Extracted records
_ _ _ _ _
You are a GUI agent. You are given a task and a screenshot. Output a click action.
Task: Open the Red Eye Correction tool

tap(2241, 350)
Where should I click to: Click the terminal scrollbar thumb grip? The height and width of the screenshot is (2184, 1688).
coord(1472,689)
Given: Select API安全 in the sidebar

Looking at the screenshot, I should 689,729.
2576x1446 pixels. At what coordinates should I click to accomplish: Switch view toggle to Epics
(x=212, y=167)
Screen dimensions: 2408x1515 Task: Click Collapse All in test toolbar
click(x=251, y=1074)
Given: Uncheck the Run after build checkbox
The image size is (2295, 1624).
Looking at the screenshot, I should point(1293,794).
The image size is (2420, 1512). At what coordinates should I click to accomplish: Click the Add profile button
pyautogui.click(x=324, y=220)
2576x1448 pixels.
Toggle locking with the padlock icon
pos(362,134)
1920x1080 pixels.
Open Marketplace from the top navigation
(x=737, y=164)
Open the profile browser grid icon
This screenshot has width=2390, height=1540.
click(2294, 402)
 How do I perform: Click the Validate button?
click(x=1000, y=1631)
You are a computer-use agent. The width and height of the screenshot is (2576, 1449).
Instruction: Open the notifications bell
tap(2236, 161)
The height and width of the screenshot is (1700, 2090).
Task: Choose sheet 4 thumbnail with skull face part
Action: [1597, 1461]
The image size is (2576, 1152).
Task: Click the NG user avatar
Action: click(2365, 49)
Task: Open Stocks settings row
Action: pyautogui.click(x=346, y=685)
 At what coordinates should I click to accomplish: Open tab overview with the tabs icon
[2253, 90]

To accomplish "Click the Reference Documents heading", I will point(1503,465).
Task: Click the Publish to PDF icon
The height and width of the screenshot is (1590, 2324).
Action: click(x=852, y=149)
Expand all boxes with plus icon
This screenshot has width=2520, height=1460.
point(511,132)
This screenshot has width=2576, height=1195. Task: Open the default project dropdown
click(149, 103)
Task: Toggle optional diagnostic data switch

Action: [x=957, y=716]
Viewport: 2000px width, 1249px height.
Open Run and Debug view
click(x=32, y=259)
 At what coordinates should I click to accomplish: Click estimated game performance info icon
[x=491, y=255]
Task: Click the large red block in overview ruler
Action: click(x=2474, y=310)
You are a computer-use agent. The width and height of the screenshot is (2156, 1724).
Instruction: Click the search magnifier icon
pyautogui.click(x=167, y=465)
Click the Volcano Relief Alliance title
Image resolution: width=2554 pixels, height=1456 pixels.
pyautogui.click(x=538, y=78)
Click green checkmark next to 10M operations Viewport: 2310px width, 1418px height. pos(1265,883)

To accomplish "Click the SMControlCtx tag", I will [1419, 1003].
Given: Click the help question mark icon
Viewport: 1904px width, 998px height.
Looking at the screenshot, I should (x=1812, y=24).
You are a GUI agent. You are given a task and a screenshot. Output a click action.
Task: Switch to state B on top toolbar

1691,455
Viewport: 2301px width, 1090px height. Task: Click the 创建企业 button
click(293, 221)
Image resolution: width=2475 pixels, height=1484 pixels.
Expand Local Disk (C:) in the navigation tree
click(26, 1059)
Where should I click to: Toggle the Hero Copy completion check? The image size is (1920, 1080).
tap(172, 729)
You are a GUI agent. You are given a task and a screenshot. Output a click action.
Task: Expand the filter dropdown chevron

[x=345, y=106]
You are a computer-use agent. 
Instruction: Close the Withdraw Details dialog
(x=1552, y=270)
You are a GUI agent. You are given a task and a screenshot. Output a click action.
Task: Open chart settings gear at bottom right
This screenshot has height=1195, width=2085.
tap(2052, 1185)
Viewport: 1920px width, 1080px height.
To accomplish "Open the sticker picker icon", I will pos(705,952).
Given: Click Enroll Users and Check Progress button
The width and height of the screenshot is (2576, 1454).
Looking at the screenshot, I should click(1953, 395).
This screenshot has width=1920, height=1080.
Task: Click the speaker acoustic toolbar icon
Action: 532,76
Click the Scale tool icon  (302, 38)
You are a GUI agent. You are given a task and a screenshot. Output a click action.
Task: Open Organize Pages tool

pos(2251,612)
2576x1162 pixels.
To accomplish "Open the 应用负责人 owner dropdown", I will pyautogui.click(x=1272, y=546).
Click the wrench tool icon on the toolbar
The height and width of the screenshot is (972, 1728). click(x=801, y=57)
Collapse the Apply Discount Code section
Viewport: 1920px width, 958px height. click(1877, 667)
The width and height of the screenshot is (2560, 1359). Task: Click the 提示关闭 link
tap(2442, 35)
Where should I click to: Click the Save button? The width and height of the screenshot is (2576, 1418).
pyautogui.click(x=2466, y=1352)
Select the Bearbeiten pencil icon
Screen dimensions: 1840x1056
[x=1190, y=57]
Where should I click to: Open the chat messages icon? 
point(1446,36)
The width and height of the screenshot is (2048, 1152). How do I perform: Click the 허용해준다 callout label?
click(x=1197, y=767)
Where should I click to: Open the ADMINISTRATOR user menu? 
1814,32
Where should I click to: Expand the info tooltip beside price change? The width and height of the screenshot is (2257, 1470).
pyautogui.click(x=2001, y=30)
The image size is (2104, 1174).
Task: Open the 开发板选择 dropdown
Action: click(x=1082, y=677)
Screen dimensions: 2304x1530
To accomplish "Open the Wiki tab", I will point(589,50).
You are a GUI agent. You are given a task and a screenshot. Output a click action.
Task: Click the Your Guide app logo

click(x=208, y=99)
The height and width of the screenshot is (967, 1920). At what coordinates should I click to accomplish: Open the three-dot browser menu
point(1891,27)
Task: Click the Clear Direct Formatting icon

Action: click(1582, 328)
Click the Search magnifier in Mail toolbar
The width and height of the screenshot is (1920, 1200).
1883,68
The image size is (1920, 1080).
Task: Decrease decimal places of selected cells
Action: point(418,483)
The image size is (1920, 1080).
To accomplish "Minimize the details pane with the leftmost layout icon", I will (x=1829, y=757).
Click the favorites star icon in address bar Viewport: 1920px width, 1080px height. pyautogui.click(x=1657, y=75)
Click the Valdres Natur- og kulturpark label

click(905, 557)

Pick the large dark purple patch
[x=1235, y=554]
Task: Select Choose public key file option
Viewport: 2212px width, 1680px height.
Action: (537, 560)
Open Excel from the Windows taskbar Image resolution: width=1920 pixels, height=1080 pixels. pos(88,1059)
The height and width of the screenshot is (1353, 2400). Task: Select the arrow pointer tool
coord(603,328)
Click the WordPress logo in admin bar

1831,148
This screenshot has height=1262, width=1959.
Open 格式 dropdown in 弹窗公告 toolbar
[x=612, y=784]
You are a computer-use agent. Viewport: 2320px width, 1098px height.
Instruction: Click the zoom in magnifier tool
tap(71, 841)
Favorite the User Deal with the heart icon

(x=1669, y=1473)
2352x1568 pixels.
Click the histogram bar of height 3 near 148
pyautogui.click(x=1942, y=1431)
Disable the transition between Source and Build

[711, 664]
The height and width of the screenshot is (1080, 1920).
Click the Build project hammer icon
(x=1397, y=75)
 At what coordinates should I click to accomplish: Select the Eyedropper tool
_ _ _ _ _
**INSTRUCTIONS FOR THE TASK**
Find and copy each line above that includes the string "computer".

**ANSWER BELOW**
You are a computer-use agent. The width and height of the screenshot is (2576, 1449).
You are a computer-use agent. The width and height of the screenshot is (2156, 1724).
You are a computer-use agent. 
You are a computer-use agent. Viewport: 2320px width, 1098px height.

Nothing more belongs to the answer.